Similar to our patient, nearly all patients with malignant thyroid neoplasms (primary or metastases) are euthyroid [11]. Fine needle aspiration (FNA) is the most common investigation for thyroid nodules. However, researches have shown that FNA specificity ranges from 72% to 98% depending on the publication and power of the study. Furthermore, it is limited by user experience and cytopathologist expertise [12]. FNA may be unable to distinguish primary thyroid carcinoma from secondary metastasis if the cells are highly anaplastic [11]. Therefore, histology and immunohistochemistry play a vital role in identifying primary thyroid neoplasm by staining for thyroid transcription factor-1 (TTF-1) and thyroglobulin. In our case report, macroscopic examination of the resected thyroid specimen revealed a cystic lesion subtotally replacing the right thyroid lobe, the inner lining of which showed focal papillary excrescences of fleshy, tan tissue. Microscopically, these foci consisted of moderately differentiated adenocarcinoma with a mixed tubular and irregular pseudo-papillary architecture (no true fibrovascular cores) associated with significant acute inflammation. These tumour cells were predominantly columnar with prominent nucleoli. Although papillary thyroid carcinoma may present as a cystic lesion with similar macroscopic features, the cytonuclear features of the tumour present were not consistent with papillary thyroid carcinoma. Immunohistochemical staining demonstrated that the thyroid tumour cells were positive for cytokeratin 7 and 19 and had negative staining for cytokeratin 20, thyroid transcription factor-1, and thyroglobulin. While our cytokeratin profile could be seen with either a primary thyroid or pancreatic carcinoma, the negative staining for both thyroid transcription factor-1 and thyroglobulin favours a metastatic tumour over a primary thyroid neoplasm. Staining for galactin-3 was not performed because galactin-3 is expressed in both metastatic pancreatic cancer cells and thyroid neoplastic cells [13, 14]. Therefore, galactin-3 staining would not add further benefits to our immunohistochemical profile. After reviewing the histology slides from our patient’s pancreaticoduodenectomy, we found that the morphology of the pancreatic tumour (ductal adenocarcinoma) was identical to that of the thyroid tumour deposits. This histological finding indicated that the thyroid neoplasm was a metastatic pancreatic ductal adenocarcinoma.

Metastasis to the thyroid from pancreatic malignancy is probably a poor prognostic indicator. Survival is reported to be ranging between 3 and 6 months, marking it as a terminal event in the course of the disease [15]. However, there is no series evidence to follow generalisable median survival data. As surgical resection is the most common modality of management of the thyroid, metastasectomy has been recommended in some centres [16]. However, there is no clear evidence that thyroidectomy or resection of the primary may prolong (or reduce) survival.

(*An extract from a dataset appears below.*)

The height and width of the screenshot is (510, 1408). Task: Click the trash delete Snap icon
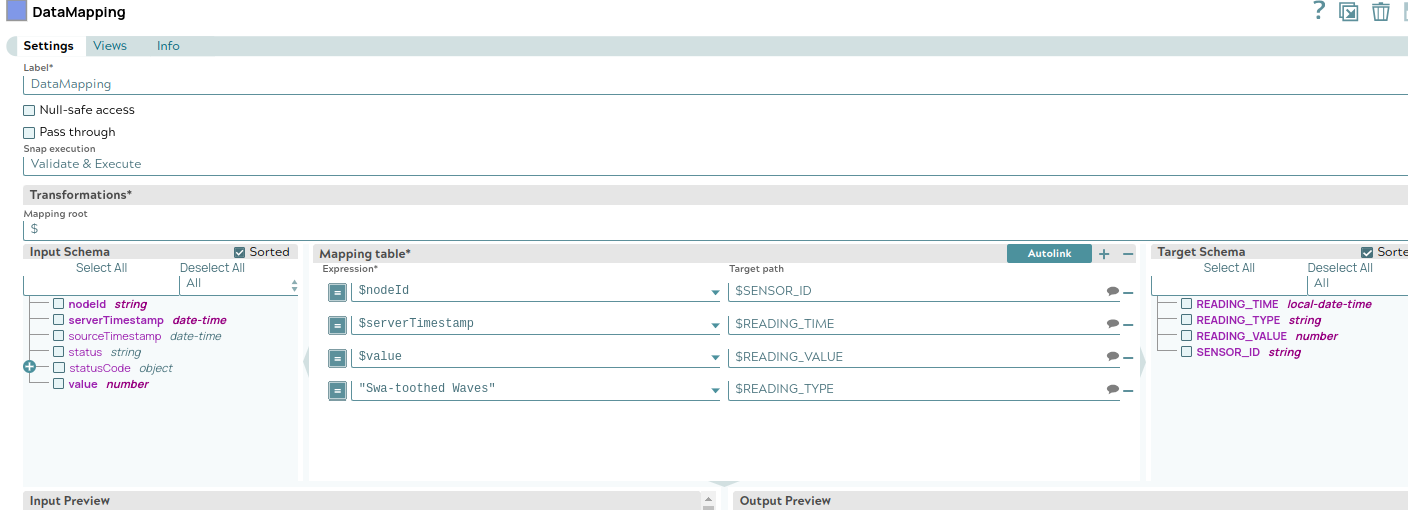(1380, 12)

In general, however, detection of typical metastases from pancreatic neoplasms mark limited short term survival [17]. We recommend that management of such cases be evaluated on a bespoke basis in a multidisciplinary forum.

CONCLUSION

This case emphasises the importance of a clinical suspicion as well as histology/immunohistochemistry profiling for a patient with suspected neoplastic history presenting with a thyroid nodule. Often, as in our case, the association is made retrospectively. In cases where the diagnosis is known preoperatively, management strategy in such cases cannot be guided by published data and therefore should be addressed at multidisciplinary conference.

There will never be randomised data to clearly define management in these rare cases, but pooling of cases may lend insight into the most efficacious therapy. Future studies should centre on quality of life as well as survival as it is reasonable to assume these cases to be palliative.